__Objective__
Can you copy out all of the material below line for line, leaving the pictures out of your answer?

__Stored entries__

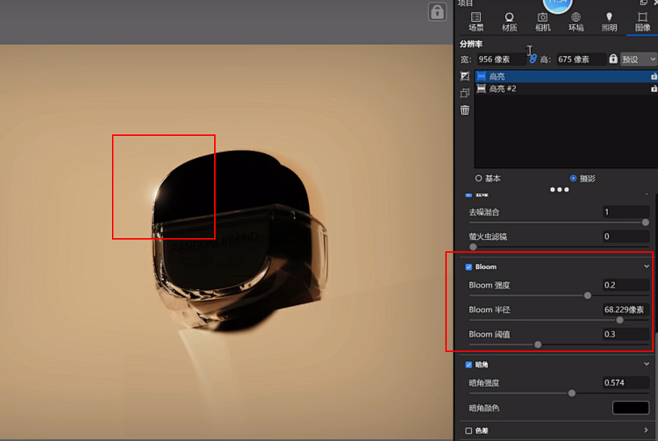Select the 基本 (Basic) radio button
The width and height of the screenshot is (658, 441).
pos(479,178)
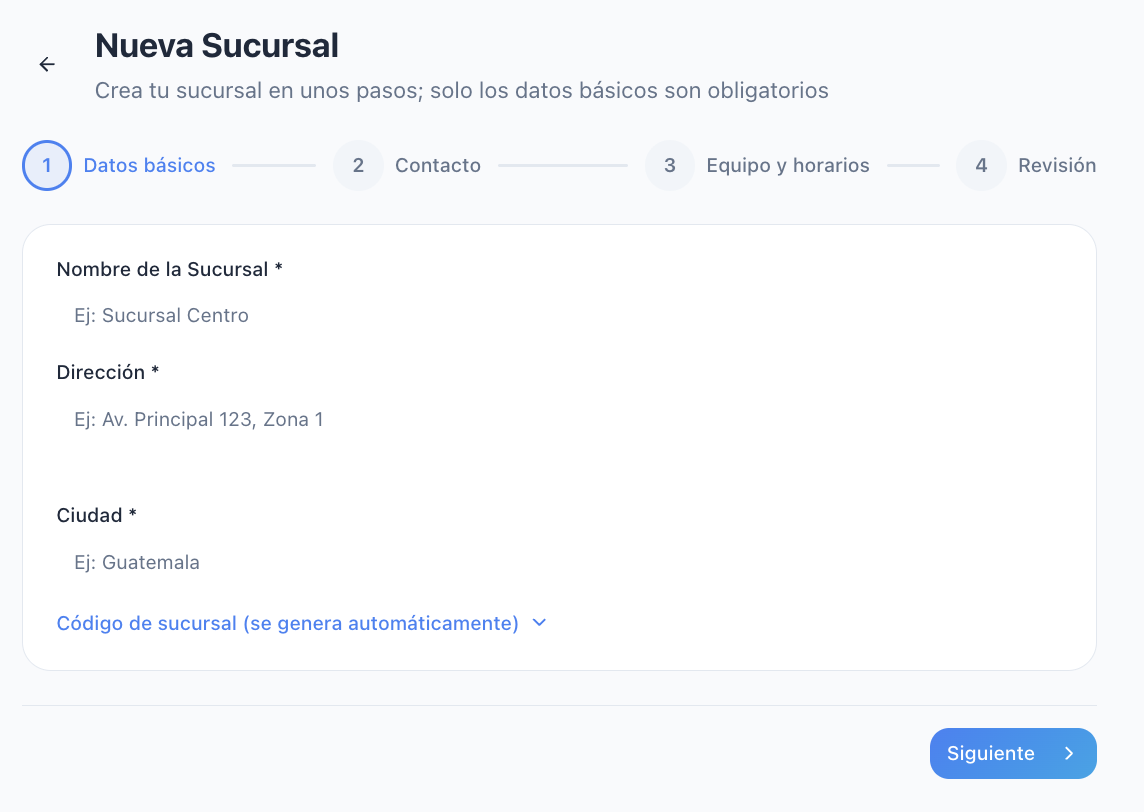Viewport: 1144px width, 812px height.
Task: Click the arrow icon inside the Siguiente button
Action: coord(1069,754)
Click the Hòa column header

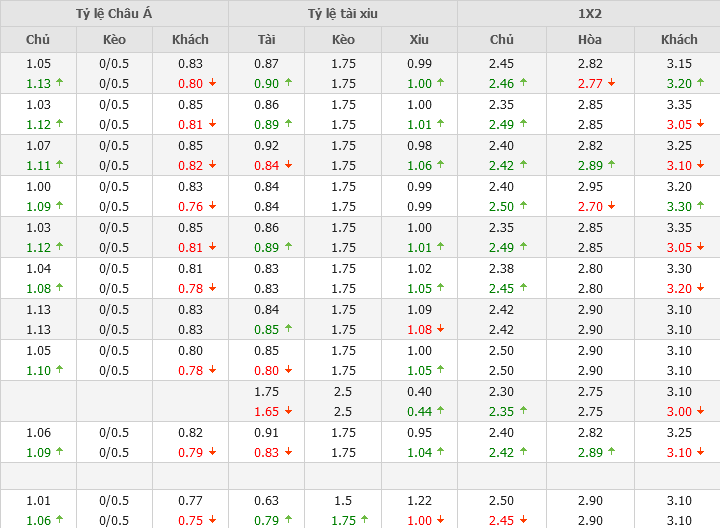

__Solved problem__
Select the 基本 (Basic) radio button
The width and height of the screenshot is (658, 441).
pos(479,178)
Viewport: 1144px width, 812px height.
Task: Click the arrow icon inside the Siguiente button
Action: coord(1069,754)
Click the Hòa column header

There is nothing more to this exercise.